**What to produce**
What is needed is an exact printout of all the data.

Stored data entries

--------------------

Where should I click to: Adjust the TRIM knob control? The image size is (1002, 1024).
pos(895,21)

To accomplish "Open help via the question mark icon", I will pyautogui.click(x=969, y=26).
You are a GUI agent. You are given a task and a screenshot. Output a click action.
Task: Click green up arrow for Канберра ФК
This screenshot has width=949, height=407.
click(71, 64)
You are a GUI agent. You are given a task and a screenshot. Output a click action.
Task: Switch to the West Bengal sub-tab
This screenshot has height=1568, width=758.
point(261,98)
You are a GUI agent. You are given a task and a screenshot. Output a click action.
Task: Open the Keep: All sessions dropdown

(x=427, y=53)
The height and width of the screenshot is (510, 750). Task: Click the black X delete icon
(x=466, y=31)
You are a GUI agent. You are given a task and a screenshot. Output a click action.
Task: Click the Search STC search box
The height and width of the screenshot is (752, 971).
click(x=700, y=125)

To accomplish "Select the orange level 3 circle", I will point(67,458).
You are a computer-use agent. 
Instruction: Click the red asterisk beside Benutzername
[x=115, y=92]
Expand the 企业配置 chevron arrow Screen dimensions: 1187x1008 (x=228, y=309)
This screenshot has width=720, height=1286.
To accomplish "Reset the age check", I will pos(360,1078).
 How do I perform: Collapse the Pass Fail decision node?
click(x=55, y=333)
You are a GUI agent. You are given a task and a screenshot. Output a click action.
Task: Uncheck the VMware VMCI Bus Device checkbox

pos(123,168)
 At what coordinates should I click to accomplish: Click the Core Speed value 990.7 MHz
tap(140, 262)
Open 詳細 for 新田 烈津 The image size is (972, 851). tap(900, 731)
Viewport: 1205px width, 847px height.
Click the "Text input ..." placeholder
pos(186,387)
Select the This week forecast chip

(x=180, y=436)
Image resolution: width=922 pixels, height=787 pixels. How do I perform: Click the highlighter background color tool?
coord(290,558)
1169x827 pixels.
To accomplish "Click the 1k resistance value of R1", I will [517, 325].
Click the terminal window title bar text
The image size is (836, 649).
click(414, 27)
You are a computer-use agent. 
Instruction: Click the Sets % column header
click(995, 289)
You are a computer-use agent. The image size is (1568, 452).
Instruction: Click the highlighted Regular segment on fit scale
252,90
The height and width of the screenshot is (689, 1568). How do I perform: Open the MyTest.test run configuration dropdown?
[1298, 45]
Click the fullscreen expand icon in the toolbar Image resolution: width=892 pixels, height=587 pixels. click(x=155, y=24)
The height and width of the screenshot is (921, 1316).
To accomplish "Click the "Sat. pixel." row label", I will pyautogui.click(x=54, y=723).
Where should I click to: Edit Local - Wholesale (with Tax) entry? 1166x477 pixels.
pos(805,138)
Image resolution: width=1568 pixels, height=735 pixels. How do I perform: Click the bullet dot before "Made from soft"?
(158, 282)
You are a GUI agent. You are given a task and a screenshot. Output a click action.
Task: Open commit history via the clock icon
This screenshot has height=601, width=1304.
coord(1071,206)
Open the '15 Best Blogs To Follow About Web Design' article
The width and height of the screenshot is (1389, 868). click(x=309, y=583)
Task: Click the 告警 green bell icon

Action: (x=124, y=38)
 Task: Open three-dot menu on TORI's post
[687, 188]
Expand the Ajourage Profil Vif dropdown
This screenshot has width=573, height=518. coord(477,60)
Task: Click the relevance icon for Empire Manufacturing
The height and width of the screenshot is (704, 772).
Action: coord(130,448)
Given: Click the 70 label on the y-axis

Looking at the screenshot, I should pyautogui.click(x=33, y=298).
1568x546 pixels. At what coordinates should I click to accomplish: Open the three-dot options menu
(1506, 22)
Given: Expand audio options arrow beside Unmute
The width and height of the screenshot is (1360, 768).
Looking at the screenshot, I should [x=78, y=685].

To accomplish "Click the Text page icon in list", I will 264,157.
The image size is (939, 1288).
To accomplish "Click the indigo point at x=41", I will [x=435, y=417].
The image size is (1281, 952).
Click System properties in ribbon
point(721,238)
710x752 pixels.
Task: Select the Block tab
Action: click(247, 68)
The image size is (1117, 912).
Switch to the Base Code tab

--------------------

**Reply**
Where should I click to: Adjust the TRIM knob control? The image size is (1002, 1024).
pos(895,21)

To accomplish "Open help via the question mark icon", I will pyautogui.click(x=969, y=26).
You are a GUI agent. You are given a task and a screenshot. Output a click action.
Task: Click green up arrow for Канберра ФК
This screenshot has width=949, height=407.
click(71, 64)
You are a GUI agent. You are given a task and a screenshot. Output a click action.
Task: Switch to the West Bengal sub-tab
This screenshot has height=1568, width=758.
point(261,98)
You are a GUI agent. You are given a task and a screenshot. Output a click action.
Task: Open the Keep: All sessions dropdown

(x=427, y=53)
The height and width of the screenshot is (510, 750). Task: Click the black X delete icon
(x=466, y=31)
You are a GUI agent. You are given a task and a screenshot. Output a click action.
Task: Click the Search STC search box
The height and width of the screenshot is (752, 971).
click(x=700, y=125)

To accomplish "Select the orange level 3 circle", I will point(67,458).
You are a computer-use agent. 
Instruction: Click the red asterisk beside Benutzername
[x=115, y=92]
Expand the 企业配置 chevron arrow Screen dimensions: 1187x1008 (x=228, y=309)
This screenshot has width=720, height=1286.
To accomplish "Reset the age check", I will pos(360,1078).
 How do I perform: Collapse the Pass Fail decision node?
click(x=55, y=333)
You are a GUI agent. You are given a task and a screenshot. Output a click action.
Task: Uncheck the VMware VMCI Bus Device checkbox

pos(123,168)
 At what coordinates should I click to accomplish: Click the Core Speed value 990.7 MHz
tap(140, 262)
Open 詳細 for 新田 烈津 The image size is (972, 851). tap(900, 731)
Viewport: 1205px width, 847px height.
Click the "Text input ..." placeholder
pos(186,387)
Select the This week forecast chip

(x=180, y=436)
Image resolution: width=922 pixels, height=787 pixels. How do I perform: Click the highlighter background color tool?
coord(290,558)
1169x827 pixels.
To accomplish "Click the 1k resistance value of R1", I will [517, 325].
Click the terminal window title bar text
The image size is (836, 649).
click(414, 27)
You are a computer-use agent. 
Instruction: Click the Sets % column header
click(995, 289)
You are a computer-use agent. The image size is (1568, 452).
Instruction: Click the highlighted Regular segment on fit scale
252,90
The height and width of the screenshot is (689, 1568). How do I perform: Open the MyTest.test run configuration dropdown?
[1298, 45]
Click the fullscreen expand icon in the toolbar Image resolution: width=892 pixels, height=587 pixels. click(x=155, y=24)
The height and width of the screenshot is (921, 1316).
To accomplish "Click the "Sat. pixel." row label", I will pyautogui.click(x=54, y=723).
Where should I click to: Edit Local - Wholesale (with Tax) entry? 1166x477 pixels.
pos(805,138)
Image resolution: width=1568 pixels, height=735 pixels. How do I perform: Click the bullet dot before "Made from soft"?
(158, 282)
You are a GUI agent. You are given a task and a screenshot. Output a click action.
Task: Open commit history via the clock icon
This screenshot has height=601, width=1304.
coord(1071,206)
Open the '15 Best Blogs To Follow About Web Design' article
The width and height of the screenshot is (1389, 868). click(x=309, y=583)
Task: Click the 告警 green bell icon

Action: (x=124, y=38)
 Task: Open three-dot menu on TORI's post
[687, 188]
Expand the Ajourage Profil Vif dropdown
This screenshot has width=573, height=518. coord(477,60)
Task: Click the relevance icon for Empire Manufacturing
The height and width of the screenshot is (704, 772).
Action: coord(130,448)
Given: Click the 70 label on the y-axis

Looking at the screenshot, I should pyautogui.click(x=33, y=298).
1568x546 pixels. At what coordinates should I click to accomplish: Open the three-dot options menu
(1506, 22)
Given: Expand audio options arrow beside Unmute
The width and height of the screenshot is (1360, 768).
Looking at the screenshot, I should [x=78, y=685].

To accomplish "Click the Text page icon in list", I will 264,157.
The image size is (939, 1288).
To accomplish "Click the indigo point at x=41", I will [x=435, y=417].
The image size is (1281, 952).
Click System properties in ribbon
point(721,238)
710x752 pixels.
Task: Select the Block tab
Action: click(247, 68)
The image size is (1117, 912).
Switch to the Base Code tab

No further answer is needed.